May 16, 2017 at 4:06AM

D.C. Briefly

President Donald Trump plans to file a disclosure shortly that will detail his assets and liabilities over the past year, a voluntary move that follows the practice of his most recent predecessors. A White House official said Monday night that Trump will submit a personal financial disclosure covering the 2016 calendar year "in a short period of time," confirming a report by the Associated Press. Because the form only requires officials to report wide ranges of income and debt, it is impossible to use it to precisely gauge someone's net worth. The report also does not require officials to report their exact income or tax rate or charitable giving — unlike a tax return, which the president has refused to release.

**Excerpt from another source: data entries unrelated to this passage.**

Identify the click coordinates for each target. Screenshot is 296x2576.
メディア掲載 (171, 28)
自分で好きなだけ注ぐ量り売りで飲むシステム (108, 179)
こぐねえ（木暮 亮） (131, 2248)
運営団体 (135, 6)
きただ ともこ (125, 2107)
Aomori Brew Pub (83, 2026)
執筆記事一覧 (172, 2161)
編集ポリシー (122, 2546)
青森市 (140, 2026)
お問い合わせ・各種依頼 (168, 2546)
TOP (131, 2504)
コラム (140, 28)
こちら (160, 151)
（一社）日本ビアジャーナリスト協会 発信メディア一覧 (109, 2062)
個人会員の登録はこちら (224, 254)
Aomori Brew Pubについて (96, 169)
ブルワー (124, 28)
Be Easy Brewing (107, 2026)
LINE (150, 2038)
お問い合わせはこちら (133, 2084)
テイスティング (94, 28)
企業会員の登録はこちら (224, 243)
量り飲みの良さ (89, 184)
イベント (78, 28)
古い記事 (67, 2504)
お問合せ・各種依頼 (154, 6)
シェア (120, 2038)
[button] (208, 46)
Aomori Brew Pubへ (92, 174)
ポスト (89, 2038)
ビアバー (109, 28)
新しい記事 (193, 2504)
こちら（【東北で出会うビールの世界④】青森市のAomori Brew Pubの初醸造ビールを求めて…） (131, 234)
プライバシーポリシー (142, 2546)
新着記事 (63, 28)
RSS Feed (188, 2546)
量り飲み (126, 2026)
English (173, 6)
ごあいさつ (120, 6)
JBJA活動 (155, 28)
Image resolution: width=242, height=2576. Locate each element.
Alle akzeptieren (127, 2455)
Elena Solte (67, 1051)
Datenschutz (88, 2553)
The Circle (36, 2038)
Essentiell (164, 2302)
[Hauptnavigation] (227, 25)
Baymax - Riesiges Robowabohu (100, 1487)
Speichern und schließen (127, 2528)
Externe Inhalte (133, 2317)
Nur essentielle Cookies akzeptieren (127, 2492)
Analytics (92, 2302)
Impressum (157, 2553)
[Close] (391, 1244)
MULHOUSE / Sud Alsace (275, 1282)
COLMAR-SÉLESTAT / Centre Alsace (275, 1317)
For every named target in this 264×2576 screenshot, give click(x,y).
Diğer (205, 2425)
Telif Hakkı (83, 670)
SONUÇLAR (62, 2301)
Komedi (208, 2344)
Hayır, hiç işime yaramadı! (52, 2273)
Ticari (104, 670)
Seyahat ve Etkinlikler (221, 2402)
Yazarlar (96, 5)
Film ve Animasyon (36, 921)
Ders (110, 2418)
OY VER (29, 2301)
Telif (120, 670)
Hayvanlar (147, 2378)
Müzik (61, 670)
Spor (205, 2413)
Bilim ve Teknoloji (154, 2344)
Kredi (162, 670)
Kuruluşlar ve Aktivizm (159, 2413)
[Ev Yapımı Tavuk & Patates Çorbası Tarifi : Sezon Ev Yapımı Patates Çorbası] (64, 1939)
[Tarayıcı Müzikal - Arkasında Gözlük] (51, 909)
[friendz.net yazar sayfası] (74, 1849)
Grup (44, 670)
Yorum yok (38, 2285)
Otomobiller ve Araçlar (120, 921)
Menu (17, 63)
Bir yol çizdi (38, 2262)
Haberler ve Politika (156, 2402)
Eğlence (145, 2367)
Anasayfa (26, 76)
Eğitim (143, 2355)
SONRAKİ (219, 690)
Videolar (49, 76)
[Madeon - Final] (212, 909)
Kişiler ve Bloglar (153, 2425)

The president will sit down with his Turkish counterpart, Recep Tayyip Erdogan, on Tuesday — and it's likely to be awkward. The White House meeting comes a week after Trump signed off on a plan, vehemently opposed by Turkey, that authorizes directly arming Syrian Kurds in the fight to take back the ISIS capital of Raqqa in Syria. The decision, announced before Erdogan had a chance to make his case in person, is setting the two allies on a collision course after months of rising tensions.

The Justice Department official overseeing the investigation into Russian meddling in the 2016 election and possible collusion with the Trump campaign will brief the full Senate in a classified hearing Thursday. The meeting between Deputy Attorney General Rod Rosenstein and 100 U.S. senators is certain to be contentious as Democrats and a few Republicans seek answers to Rosenstein's role in Trump's decision last week to fire FBI Director James Comey.

Sean Spicer, the White House press secretary whose combative briefings have turned him into a national celebrity, is being promoted as the main draw at a fundraiser on Thursday night to benefit the Republican Party of Virginia. The event is slated to take place at the Trump National Golf Club in Sterling — frequent destination for the president when he sticks around the Washington area on weekends.

Senate negotiators, meeting stiff resistance to the House's plans to cut the scope and reach of Medicaid, are discussing a compromise that would maintain the program's expansion under the Affordable Care Act but still subject that larger version of Medicaid to new spending limits. With 62 senators, including 20 Republicans, coming from states that have expanded Medicaid under the ACA, the House bill almost certainly cannot pass the Senate.